RustCrypto
cms: Added a test for BER-CMS
This is my real-world test of a BER encoded CMS message using indefinite lengths. I removed the content, but kept the structure. This kind of messages is sent by EJBCA when certificates are enrolled using SCEP protocol.
You can use hex! btw
https://github.com/RustCrypto/formats/blob/9ca99ba5ee29e59473171b7a4ab9fcf048d4b6ce/der/tests/derive.rs#L800-L804
I think the inside SignedData does not decode as intended.

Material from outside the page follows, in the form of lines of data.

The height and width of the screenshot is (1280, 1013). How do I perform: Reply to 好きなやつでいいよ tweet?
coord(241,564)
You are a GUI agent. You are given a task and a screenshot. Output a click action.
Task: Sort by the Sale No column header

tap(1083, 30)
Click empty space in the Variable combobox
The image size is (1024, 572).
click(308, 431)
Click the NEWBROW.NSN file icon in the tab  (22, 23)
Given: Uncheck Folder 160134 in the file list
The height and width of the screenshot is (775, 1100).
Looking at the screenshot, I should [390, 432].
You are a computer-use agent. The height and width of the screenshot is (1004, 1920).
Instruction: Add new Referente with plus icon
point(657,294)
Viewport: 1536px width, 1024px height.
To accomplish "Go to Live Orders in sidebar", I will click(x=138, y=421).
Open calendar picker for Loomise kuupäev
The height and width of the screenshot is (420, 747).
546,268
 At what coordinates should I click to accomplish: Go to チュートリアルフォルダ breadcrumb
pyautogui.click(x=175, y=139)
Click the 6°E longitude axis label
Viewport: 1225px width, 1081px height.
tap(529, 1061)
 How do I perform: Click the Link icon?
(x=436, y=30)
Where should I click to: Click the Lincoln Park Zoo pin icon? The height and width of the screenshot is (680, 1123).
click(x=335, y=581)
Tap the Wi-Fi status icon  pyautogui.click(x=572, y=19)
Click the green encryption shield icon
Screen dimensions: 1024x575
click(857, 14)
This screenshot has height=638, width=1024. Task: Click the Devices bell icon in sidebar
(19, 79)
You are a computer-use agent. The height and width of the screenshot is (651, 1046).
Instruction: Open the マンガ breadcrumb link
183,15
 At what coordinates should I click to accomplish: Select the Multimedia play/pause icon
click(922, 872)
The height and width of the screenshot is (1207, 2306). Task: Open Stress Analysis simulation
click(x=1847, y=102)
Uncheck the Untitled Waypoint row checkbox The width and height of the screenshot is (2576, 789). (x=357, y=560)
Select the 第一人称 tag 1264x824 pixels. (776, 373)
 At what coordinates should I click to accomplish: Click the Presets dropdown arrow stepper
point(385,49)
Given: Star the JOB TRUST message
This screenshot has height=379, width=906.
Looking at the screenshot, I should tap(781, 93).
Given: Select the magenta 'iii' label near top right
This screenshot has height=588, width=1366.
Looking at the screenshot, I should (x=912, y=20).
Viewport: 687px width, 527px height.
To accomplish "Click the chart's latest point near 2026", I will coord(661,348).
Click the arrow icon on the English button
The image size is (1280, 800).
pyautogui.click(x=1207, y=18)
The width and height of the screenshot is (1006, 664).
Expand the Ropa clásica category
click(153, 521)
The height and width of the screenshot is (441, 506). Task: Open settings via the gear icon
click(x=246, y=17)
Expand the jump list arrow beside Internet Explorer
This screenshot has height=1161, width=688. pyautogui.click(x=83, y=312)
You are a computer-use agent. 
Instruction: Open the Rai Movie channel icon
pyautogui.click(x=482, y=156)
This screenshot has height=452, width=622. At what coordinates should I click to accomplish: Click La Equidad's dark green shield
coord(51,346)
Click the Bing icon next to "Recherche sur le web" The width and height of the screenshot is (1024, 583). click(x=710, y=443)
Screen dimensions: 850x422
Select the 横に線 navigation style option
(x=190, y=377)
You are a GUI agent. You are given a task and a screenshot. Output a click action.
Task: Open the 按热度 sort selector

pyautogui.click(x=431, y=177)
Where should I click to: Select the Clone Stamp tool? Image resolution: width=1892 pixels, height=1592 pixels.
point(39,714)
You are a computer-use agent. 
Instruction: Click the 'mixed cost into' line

[Spoiler] pretty-printing ContentInfo
let content_info = ContentInfo::from_ber(EXAMPLE_BER).unwrap();
// using der feature `clarify`
use der::{ClarifyFlavor, EncodeClarifyExt};
let clarified = content_info.to_der_clarify(ClarifyFlavor::RustHex).unwrap();
println!("clarified: {clarified}");
I could not decode it:
let signed_data = SignedData::from_ber(content_info.content.value()).unwrap();
assert!(signed_data.certificates.iter().nth(1).is_some());
gives a tag error.
hex!(
"30 37" // tag: SEQUENCE len: 55 type: ContentInfo
"06 09" // tag: OBJECT IDENTIFIER type: ObjectIdentifier
"2A 86 48 86 F7 0D 01 07 02"
"A0 2A" // tag: CONTEXT-SPECIFIC [0] (constructed) len: 42 type: ContextSpecificRef<Any>
"30 28" // tag: SEQUENCE len: 40 type: Any
"02 01 01 31 00 30 0B 06 09 2A 86 48 86 F7 0D 01
07 01 A0 80 30 06 30 00 30 00 30 00 30 06 30 00
30 00 30 00 00 00 31 00"
"" // end: Any
"" // end: ContextSpecificRef<Any>
"" // end: ContentInfo
)
The EXAMPLE_BER is not a valid CMS message. I used it to test, if my own preliminary BER-to-DER converter works on nested indefinite length structures (ignoring the content).